These reports do not
reflect well on the hospice industry and thus may bolster concerns
regarding the provision of hospice care to Medicare beneficiaries
living in nursing homes. Particularly alarming is the finding that
providers are rendering hospice care to Medicare beneficiaries
without adequately explaining the consequences of the hospice
election - that in electing hospice care beneficiaries forego
Medicare payment for curative treatment and are opting for comfort
care only. Also alarming is that the average frequency (4.2 visits
per week) of hospice visits to nursing home residents appears quite
low.
To allay these concerns,
CMS must increase the frequency of provider certification surveys.

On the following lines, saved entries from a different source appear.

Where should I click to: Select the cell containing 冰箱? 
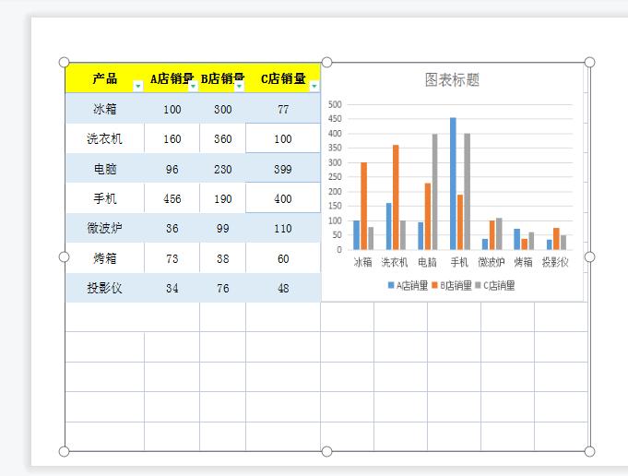pyautogui.click(x=104, y=109)
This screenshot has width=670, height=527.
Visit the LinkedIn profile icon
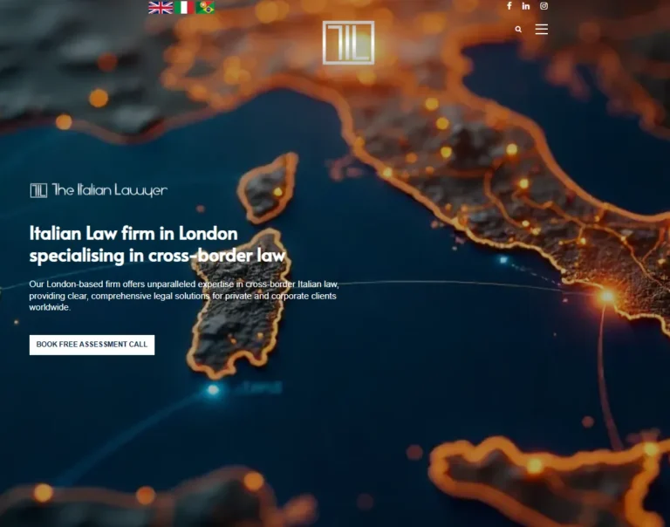point(526,6)
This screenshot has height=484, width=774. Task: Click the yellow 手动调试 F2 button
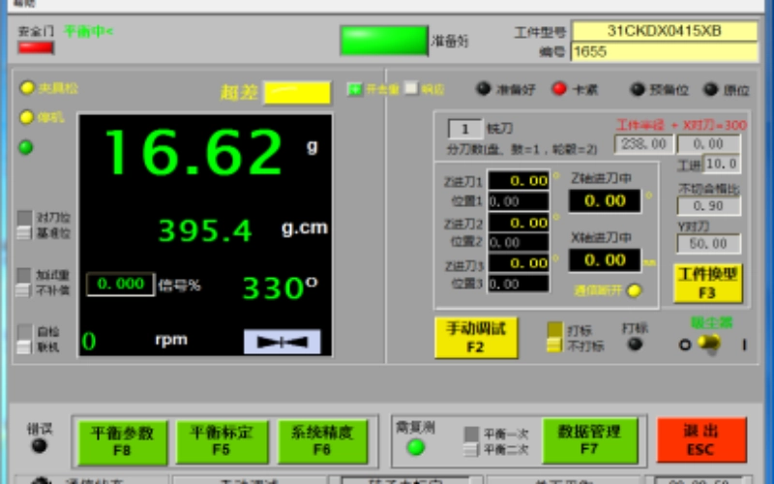476,337
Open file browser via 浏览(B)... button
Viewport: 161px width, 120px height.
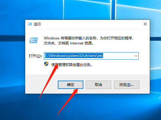click(x=127, y=85)
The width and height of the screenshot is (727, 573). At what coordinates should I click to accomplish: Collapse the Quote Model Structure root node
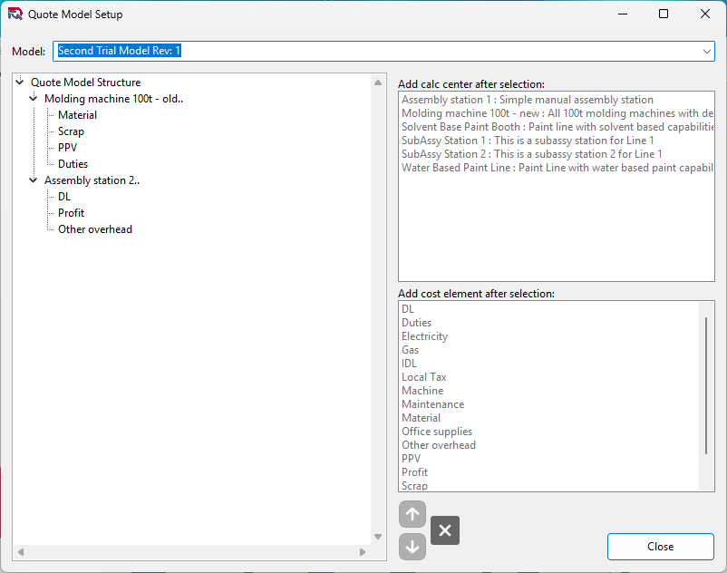point(20,83)
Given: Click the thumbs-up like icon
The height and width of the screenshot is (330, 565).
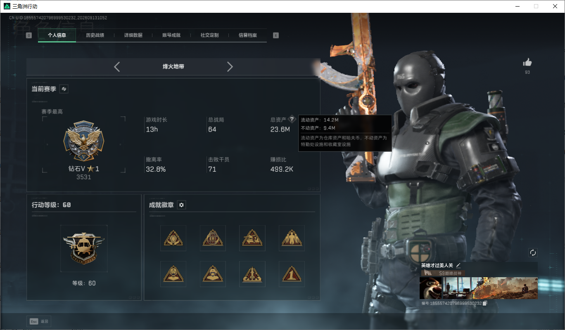Looking at the screenshot, I should coord(527,62).
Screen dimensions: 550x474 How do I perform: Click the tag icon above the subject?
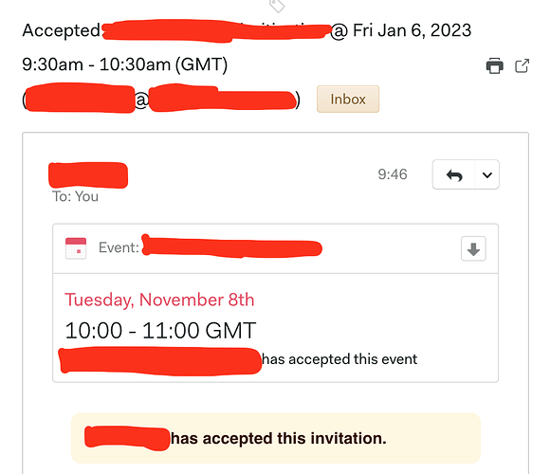[x=277, y=6]
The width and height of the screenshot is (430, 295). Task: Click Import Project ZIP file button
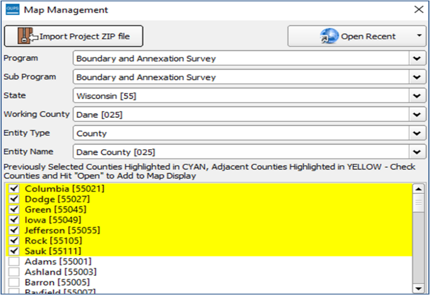coord(74,37)

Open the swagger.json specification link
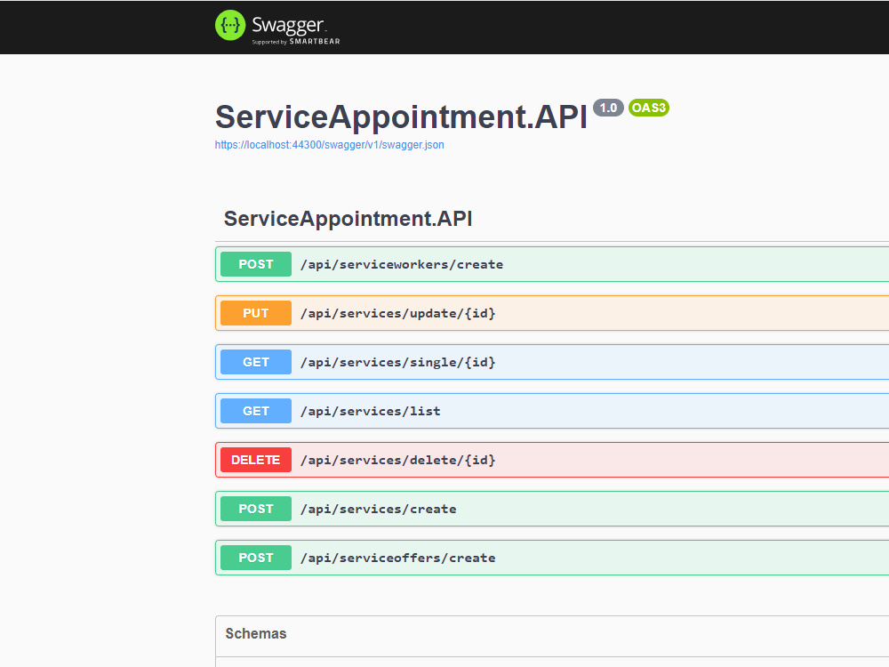pyautogui.click(x=330, y=145)
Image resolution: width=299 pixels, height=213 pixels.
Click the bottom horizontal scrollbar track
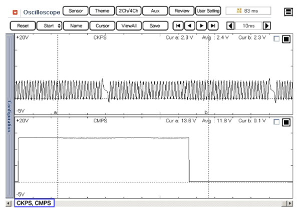[x=168, y=204]
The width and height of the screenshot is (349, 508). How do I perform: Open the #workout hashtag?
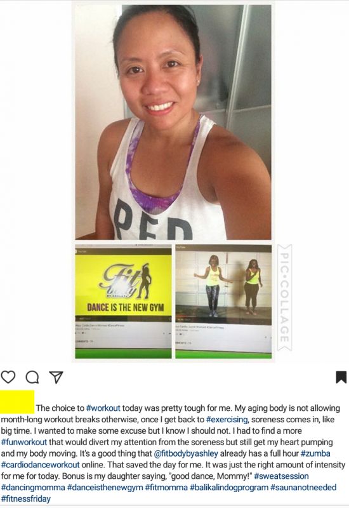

Moreover, the industry must make serious efforts to self-correct.
When providing care to beneficiaries living in nursing facilities,
providers must comply with the Medicare regulations regarding
coverage. And even more importantly, providers must provide enough
hospice care, and hospice care of high enough quality, to ensure
that the dying may die peacefully.
Future reports must have
better outcomes. If they do not, those concerned with the provision
of hospice care to nursing home residents will have justification to
discontinue the coverage or make it more difficult to access. This
would be a dreadful result. All Medicare beneficiaries, regardless
of where they live, should have access to hospice care.
The Ugly: Death Panel
Scare Could Hurt Access to Hospice Care
Last summer a group of
politicians and talk show hosts hijacked our nation's health care
reform debate by seizing upon an amendment in the House of
Representatives' health care bill. The bill permits payments to
doctors for the provision of end-of-life counseling every 5 years or
sooner if the patient is diagnosed with a terminal illness. The
involved politicians and talk show hosts scared many Americans by
alleging this provision meant the Government would create death
panels charged with killing the elderly, sick and disabled. This
falsehood was distracting and temporarily derailed the health care
debate. But it also has long term implications for end-of-life
care. The death panel scare could mean the designated payments to
physicians for end-of-life care counseling will never see the light
of day.
The Center for Medicare
Advocacy urges Congress not to abandon this provision. Medicare
should pay physicians for end-of-life counseling. Such counseling
will encourage more people to engage in advance care planning, and
will educate more people about the option to elect the Medicare
hospice benefit.
Conclusion
Hospice care offers
comfort to many beneficiaries – and their families – at the end of
life. Americans who die without the support of hospice care often
die with needless pain and often die in emergency rooms, without the
support of friends or family. Given this, it seems logical that
access to hospice care be maximized as much as possible. The Center
for Medicare Advocacy applauds Connecticut and any other states that
initiate a Medicaid hospice benefit. That said, however, caution
must be taken in oversight of providers, and in correcting
misrepresentations about hospice care that might undermine the
program. Advocates should not simply be aware of the hospice
benefit as an option, but must ensure that it is represented and
provided appropriately.
References:
CSA §§
17b-262-829 to 17b-262-845.
Medicare
Payment Advisory Commission, "Report to Congress: Reforming the
Delivery System," June 2008, Chapter 8, p. 224.
OIG,
"Medicare Hospice Care for Beneficiaries in Nursing Facilities:
Compliance with Medicare Coverage Requirements," OEI-02-06-00221.
OIB,
"Medicare Hospice Care: Services Provided to Beneficiaries Residing
in Nursing Facilities," OEI-02-06-00223.